M and C-k

Case

[2007] FMCAfam 778

19 October 2007


FEDERAL MAGISTRATES COURT OF AUSTRALIA

M & C-K [2007] FMCAfam 778
FAMILY LAW – Costs – Rice v Asplund – applicant wholly unsuccessful – capricious proceedings – order for costs.
Family Law Act 1975, ss.117
Federal Magistrates Court Rules 2001
Rice v Asplund (1979) FLC90-215
Applicant: M
Respondent: CK
File Number: SYM 8720 of 2006
Judgment of: Altobelli FM
Hearing date: 20 August 2007
Date of Last Submission: 20 August 2007
Delivered at: Sydney
Delivered on: 19 October 2007

REPRESENTATION

Applicant: Self Represented
Solicitor Advocate for the Respondent: Mr Corbett
Solicitors for the Respondent: Haydon Fowler Corbett Jessop

ORDERS

  1. The mother pay the father’s costs of $3,330.00 within sixty days.

FEDERAL MAGISTRATES
COURT OF AUSTRALIA AT
SYDNEY

SYM 8720 of 2006

M

Applicant

And

CK

Respondent

REASONS FOR JUDGMENT

  1. I provide these brief reasons to explain why I have made an order for costs in this matter. By way of background the substantive proceedings before me related to B who was born on 2 March 2001, and who is now six years old. His mother was the unsuccessful applicant in the substantive proceedings. B’s father was the respondent. On the 20th August 2007 I dismissed the mother’s application failed 22 December 2006, having regard to the principles set out in the Full Court decision in Rice v Asplund (1979) FLC90-215.

  2. In my ex-tempore reasons provided at the time the application was dismissed I reflected on the fact that for most of B’s life his parents seem to have been litigating about him, or in relation to spending time with him. The most recent orders relating to B are dated 20 March 2006. These were Consent Orders. These orders carefully set out an arrangement for B to spend time with his father. The mother’s substantive application was filed on 22 December 2006, just over nine months after these orders were made. The main issue raised in the application was, in effect, a variation to the existing arrangement sought by the mother. The effect of this variation would be to break up the time that B spends with his father and reduce the amount of time he spends with his father during the school holiday period.

  3. The mother was representing herself throughout the proceedings. She is obviously an intelligent, articulate woman. Whilst she was not familiar with legal process and much of the affidavit material she filed contained irrelevant material, nonetheless it was very clear why she wanted to changed he orders. As it turns out, I held that none of the reason she raised crossed the Rice v Asplund threshold, and thus her application should be dismissed. Further litigation was not in the best interests of B.

──────────────────────────────

> [What you need to do]:
1 - In the judgment on costs, what amount must the mother pay the father, and within what time?
2 - Using the judgment on costs, explain why the mother's application was dismissed.
3 - Continue the judgment on costs from its last paragraph.

──────────────────────────────

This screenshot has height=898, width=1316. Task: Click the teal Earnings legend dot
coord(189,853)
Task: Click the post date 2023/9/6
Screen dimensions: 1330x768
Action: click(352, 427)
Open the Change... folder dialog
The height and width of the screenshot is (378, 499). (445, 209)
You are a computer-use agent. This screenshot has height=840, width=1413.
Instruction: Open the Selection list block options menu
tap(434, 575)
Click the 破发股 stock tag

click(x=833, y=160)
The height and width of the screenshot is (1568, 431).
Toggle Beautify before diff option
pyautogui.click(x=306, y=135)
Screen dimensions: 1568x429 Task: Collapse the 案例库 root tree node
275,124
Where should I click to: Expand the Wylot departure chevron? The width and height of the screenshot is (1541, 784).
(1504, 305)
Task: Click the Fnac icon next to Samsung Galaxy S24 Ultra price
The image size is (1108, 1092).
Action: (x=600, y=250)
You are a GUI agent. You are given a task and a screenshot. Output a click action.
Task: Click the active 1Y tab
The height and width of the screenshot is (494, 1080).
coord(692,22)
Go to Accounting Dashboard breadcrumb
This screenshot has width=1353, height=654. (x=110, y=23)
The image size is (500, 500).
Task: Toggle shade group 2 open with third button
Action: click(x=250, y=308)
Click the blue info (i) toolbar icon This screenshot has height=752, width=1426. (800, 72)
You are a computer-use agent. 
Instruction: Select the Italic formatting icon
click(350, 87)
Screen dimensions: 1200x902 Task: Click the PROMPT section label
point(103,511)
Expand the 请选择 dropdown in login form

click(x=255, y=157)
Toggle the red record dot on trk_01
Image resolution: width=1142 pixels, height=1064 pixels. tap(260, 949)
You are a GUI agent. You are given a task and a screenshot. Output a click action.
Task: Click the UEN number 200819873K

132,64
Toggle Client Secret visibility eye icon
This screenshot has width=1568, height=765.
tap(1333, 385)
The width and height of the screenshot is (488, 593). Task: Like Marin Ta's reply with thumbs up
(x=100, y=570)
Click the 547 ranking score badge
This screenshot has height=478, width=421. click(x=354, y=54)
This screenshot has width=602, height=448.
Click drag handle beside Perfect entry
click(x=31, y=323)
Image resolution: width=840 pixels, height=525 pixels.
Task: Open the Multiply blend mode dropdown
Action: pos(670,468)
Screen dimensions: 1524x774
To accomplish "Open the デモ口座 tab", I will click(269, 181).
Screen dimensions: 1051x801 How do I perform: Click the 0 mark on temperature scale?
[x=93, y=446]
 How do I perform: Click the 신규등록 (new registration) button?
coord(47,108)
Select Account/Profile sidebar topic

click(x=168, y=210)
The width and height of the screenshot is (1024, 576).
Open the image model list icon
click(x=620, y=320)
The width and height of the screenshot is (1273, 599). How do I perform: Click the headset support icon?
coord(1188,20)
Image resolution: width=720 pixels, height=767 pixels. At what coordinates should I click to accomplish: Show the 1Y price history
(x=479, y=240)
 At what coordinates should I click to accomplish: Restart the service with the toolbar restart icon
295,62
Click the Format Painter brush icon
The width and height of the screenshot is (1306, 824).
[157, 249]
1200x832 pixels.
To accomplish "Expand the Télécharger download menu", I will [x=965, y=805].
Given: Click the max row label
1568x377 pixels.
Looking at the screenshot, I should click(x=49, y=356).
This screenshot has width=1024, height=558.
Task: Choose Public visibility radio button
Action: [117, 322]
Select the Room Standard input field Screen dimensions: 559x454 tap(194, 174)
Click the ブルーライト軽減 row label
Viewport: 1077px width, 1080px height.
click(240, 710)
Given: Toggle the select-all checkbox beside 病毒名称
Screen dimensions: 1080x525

──────────────────────────────

> [In response]:
1 - $3,330.00, within sixty days.

2 - The court held that none of the reasons the mother raised crossed the Rice v Asplund threshold, so her application should be dismissed. The court also found that further litigation was not in B's best interests.

3 -
  4. As I explained to the parents in my ex tempore reasons the principle in Rice v Asplund and my decision in this matter was based purely on what is in the best interests of B. I raised the issue of Rice v Asplund at a very early stage in these proceedings.  Indeed, the Orders made 19 January 2007 first set the matter down for hearing on 27 February 2007 for determination of the Rice v Asplund issue. I provided several explanations of the principle to the mother even before the hearing of the issue. The mother was clearly on notice of the significance of this issue.

  5. Both parties filed written submissions are to costs. In the mother’s submissions in relation to costs dated 17 September 2007 she makes the following statement :

    I have read Rice v Asplund and am aware that it is not based on objective measures and is not a mathematical equation. It is discretionary, subjective and relies heavily on the personality of the judge and the judge’s knowledge and understanding of children’s needs. Generally, judges would not be where they were if they knew a lot about children. It takes a lot of library time (time away from the 24/7 needs of children) to become a judge. Because of this, the decision could have gone either way.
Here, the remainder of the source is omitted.